* WORK INSTRUCTIONS
Look in the listing below for the line that has "Screen dimensions: 520x330", then return it and each following line up to and including the one with "The image size is (409, 280).", exactly and without pictures.

*** Block opens ***

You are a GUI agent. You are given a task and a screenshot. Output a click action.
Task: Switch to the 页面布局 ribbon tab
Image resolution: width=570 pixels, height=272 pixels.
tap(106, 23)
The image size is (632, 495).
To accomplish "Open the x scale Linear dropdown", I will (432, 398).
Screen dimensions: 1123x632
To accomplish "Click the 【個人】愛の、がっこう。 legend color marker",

*** Block closes ***
*** Block opens ***

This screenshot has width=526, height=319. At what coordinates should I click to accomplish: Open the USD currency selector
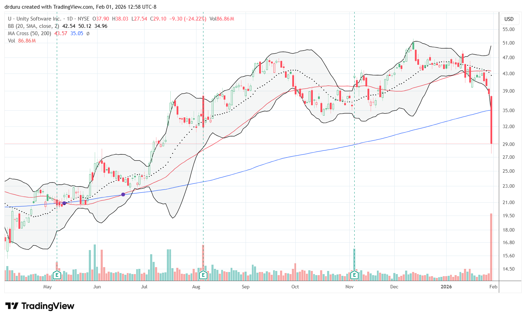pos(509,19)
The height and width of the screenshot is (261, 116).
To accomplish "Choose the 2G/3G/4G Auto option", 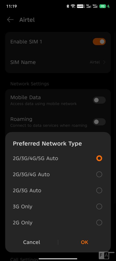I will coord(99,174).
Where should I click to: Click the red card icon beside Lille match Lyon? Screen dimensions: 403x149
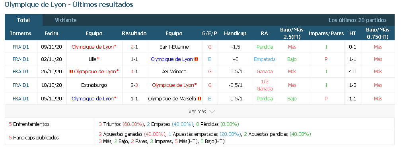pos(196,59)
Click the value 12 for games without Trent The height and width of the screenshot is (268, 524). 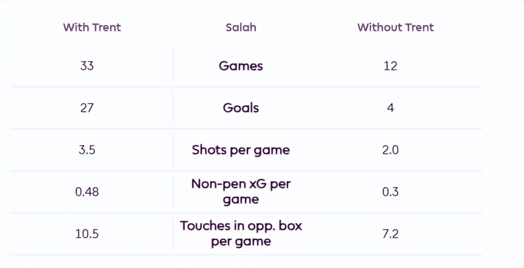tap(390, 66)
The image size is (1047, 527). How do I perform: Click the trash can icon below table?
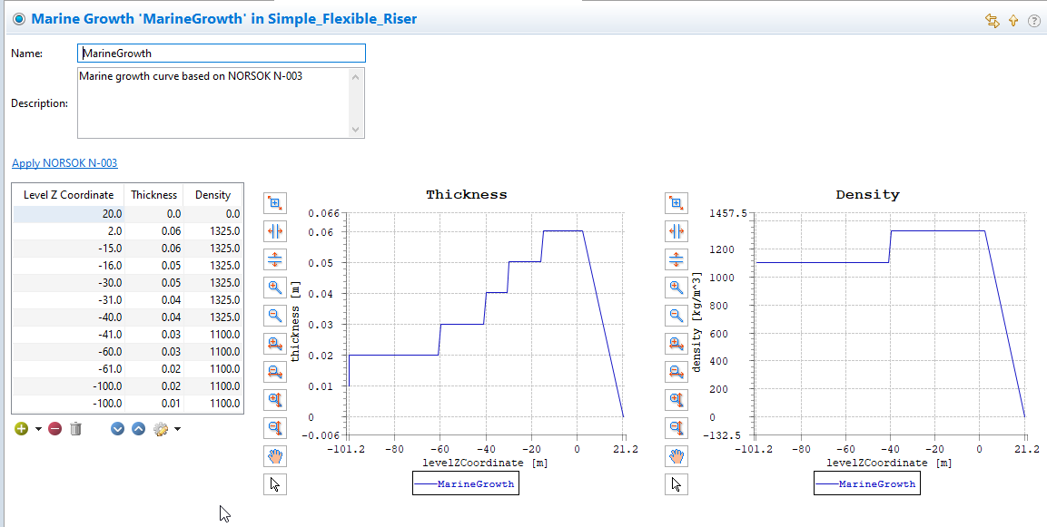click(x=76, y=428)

*** Block closes ***
*** Block opens ***

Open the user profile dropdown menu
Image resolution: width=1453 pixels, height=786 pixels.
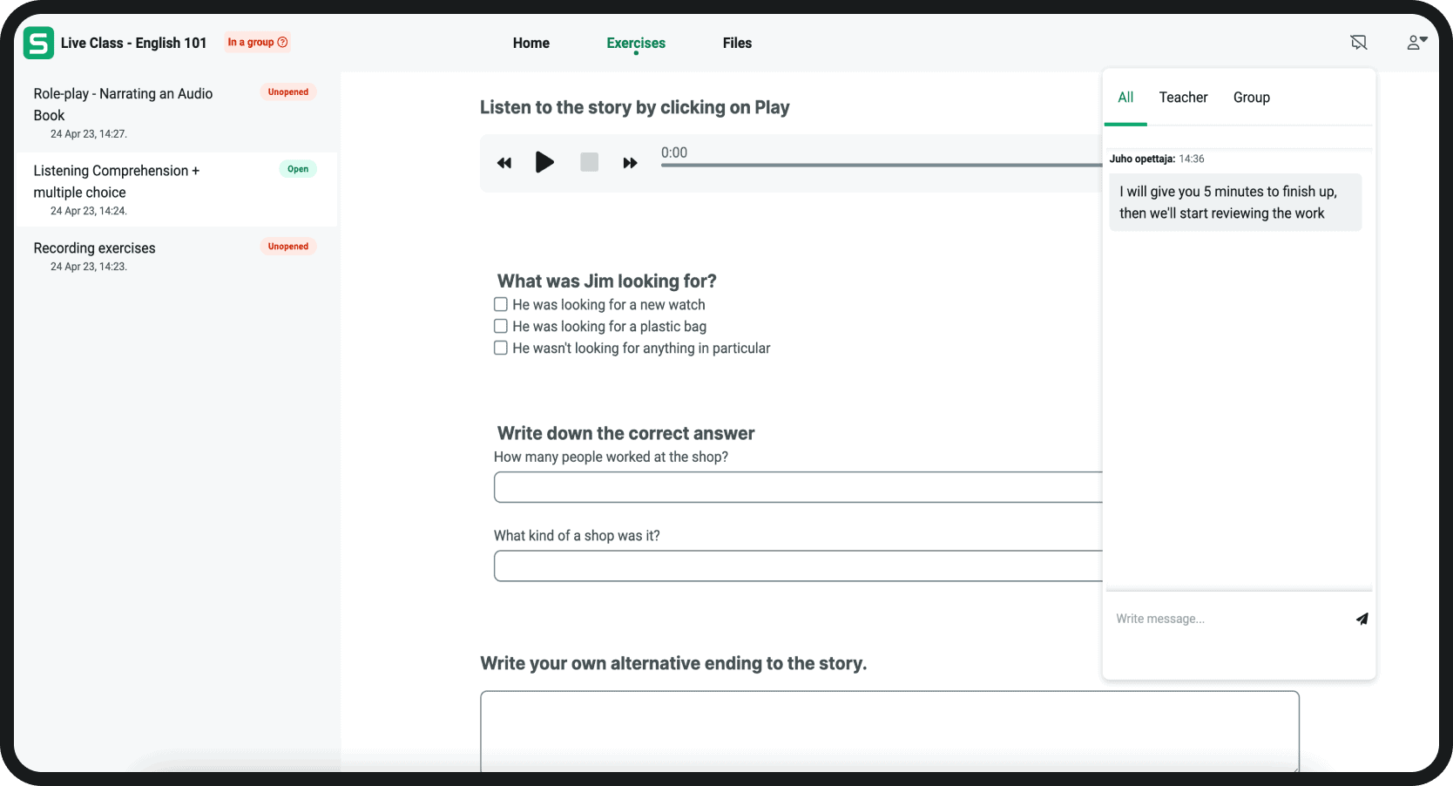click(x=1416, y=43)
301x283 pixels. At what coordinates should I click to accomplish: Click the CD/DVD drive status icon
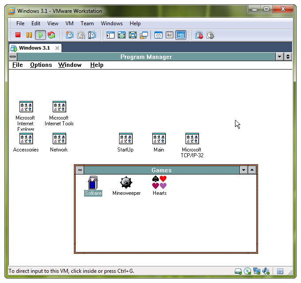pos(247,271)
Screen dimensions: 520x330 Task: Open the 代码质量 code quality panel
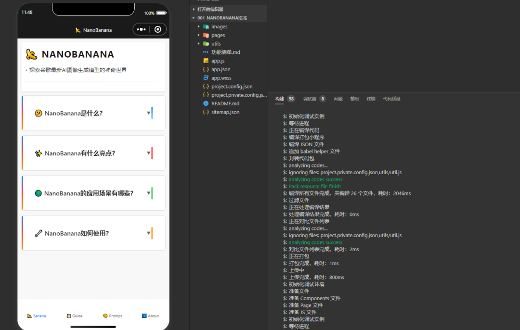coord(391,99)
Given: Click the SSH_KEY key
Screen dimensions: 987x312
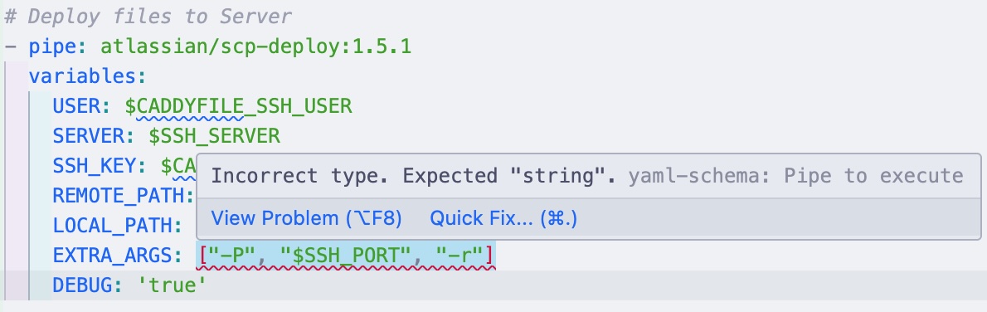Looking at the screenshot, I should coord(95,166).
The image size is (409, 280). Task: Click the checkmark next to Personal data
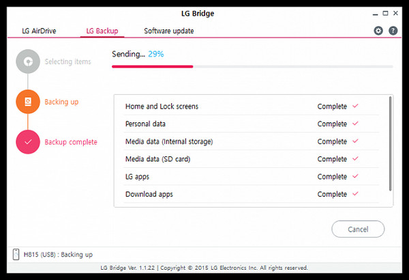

*** Block closes ***

* SOLUTION TO THIS PROBLEM
Screen dimensions: 520x330 Task: Open the 代码质量 code quality panel
coord(391,99)
Given: Click the SSH_KEY key
Screen dimensions: 987x312
Looking at the screenshot, I should coord(95,166).
The image size is (409, 280). Task: Click the checkmark next to Personal data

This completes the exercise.